[START OF Text to read]

2007-05-16 Thread Jeff Mohler

Is there a free NDMP tool for Freebsd?

On 5/16/07, [EMAIL PROTECTED] <[EMAIL PROTECTED]> wrote:


On Wed, 16 May 2007, Roland Smith wrote:

> On Wed, May 16, 2007 at 01:38:13PM -0500, Paul Schmehl wrote:
>>  I'm presently backing up two servers in a remote location to a usb
drive
>>  located elsewhere by using rsync over ssh (all three are FreeBSD
boxes.)
>>  After the recent discussion about dump, I'm wondering if I would gain
>>  anything by using dump rather than rsync.  Has anyone used both?  Any
>>  thoughts as to which is "better" and why?

[END OF Text to read]
[START OF Information provided]

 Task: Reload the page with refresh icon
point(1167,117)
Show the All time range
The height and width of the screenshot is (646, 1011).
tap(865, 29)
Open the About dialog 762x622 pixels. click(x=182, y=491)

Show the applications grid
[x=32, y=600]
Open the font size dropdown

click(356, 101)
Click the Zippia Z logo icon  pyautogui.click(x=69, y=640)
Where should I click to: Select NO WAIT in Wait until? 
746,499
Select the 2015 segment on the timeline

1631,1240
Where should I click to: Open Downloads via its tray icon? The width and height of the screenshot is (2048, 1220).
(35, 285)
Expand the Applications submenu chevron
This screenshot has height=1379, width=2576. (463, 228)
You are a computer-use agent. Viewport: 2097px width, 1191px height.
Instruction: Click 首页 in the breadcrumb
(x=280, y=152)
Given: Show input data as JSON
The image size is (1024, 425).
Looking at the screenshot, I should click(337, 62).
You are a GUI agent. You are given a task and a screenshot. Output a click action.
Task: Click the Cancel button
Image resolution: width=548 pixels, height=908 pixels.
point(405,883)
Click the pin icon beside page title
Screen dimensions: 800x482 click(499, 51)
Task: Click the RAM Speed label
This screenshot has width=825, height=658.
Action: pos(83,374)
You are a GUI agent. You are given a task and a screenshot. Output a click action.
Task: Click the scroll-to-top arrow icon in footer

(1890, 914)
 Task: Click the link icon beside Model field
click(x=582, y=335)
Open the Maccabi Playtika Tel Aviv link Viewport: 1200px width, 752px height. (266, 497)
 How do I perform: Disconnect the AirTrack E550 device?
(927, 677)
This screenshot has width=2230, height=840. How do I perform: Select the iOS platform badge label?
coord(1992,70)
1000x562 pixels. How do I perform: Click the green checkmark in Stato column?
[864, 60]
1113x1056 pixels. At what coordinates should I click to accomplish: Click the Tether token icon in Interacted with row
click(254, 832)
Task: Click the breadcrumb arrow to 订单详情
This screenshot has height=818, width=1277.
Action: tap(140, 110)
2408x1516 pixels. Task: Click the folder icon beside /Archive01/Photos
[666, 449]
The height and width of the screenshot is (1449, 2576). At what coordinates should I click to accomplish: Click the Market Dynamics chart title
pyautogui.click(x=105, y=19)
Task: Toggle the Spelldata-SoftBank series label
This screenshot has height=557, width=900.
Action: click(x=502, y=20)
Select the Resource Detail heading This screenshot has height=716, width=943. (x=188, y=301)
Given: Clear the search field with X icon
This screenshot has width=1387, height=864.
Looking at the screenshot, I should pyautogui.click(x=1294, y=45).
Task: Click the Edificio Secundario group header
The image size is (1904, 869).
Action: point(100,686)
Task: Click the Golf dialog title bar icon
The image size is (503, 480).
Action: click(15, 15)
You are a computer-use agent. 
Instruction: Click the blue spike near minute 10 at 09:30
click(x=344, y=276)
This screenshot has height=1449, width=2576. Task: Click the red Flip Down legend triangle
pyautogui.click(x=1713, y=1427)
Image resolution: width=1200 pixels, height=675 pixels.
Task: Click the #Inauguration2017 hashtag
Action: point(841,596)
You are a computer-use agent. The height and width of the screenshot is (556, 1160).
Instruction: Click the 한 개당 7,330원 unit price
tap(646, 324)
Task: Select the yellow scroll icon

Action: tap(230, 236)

[END OF Information provided]

Exercise tasks:
• 1. List every person named in the FreeBSD backup thread.
• 2. Carry on the FreeBSD backup thread from the point where it ends.

Per-task answers:
• 1. Jeff Mohler, Roland Smith, Paul Schmehl

• 2.
>>
>>  The rsync command I use is:
>>  rsync -avz ${LOCALDIR} -e "ssh -i ${KEY}" ${REMOTEHOST}:${REMOTEDIR}
>
> With dumps it is easier to keep different ones around. If you rsync a
> directory, all previous changes are lost. If you rsync to a different
> directory every time to keep different versions, you might as well use
> tar, because rsync won't save a lot of space/time in that case. And dump
> will backup all ufs2 features such as flags and acls. I'm not sure if
> rsync can manage that. It's also easy to compress dumps, which can save
> a lot of space.

Tar is expensive time-wise anyhow after a while if you use compression.

Also, rsync does diffs on files, which can become expensive in terms of
time.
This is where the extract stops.